## Problem to work on
Search the listing below for the word "dropdown", and copy every line in which it turns up.

## Record excerpts
--------------------
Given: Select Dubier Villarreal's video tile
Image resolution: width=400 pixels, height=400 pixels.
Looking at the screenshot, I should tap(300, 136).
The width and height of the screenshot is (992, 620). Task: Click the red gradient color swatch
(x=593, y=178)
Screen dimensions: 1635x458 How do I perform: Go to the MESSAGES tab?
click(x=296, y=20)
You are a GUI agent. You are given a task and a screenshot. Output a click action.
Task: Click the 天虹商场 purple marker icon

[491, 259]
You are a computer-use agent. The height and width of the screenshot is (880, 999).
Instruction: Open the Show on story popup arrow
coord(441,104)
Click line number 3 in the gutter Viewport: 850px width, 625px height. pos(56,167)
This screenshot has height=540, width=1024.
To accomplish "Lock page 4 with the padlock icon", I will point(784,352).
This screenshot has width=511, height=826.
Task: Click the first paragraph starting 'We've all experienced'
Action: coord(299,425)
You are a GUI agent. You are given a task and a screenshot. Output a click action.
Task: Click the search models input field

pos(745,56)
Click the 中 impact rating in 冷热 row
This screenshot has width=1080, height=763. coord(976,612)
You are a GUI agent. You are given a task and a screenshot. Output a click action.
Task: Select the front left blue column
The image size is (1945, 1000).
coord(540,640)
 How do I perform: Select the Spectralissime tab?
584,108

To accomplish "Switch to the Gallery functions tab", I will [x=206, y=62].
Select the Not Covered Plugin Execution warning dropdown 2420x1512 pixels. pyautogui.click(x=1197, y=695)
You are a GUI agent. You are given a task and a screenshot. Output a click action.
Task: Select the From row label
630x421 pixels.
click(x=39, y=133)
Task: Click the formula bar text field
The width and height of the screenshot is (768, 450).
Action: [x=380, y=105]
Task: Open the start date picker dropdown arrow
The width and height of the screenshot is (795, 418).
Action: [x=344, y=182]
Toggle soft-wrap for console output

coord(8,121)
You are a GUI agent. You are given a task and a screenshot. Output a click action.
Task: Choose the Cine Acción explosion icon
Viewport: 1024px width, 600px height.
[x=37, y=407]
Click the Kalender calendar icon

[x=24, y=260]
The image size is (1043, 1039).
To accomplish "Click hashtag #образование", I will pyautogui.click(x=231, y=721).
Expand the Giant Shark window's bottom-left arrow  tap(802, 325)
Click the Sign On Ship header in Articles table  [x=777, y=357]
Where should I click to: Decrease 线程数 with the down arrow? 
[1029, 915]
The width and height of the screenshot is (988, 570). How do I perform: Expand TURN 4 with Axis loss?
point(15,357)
--------------------
## Reply
Select the Not Covered Plugin Execution warning dropdown 2420x1512 pixels. pyautogui.click(x=1197, y=695)
Task: Open the start date picker dropdown arrow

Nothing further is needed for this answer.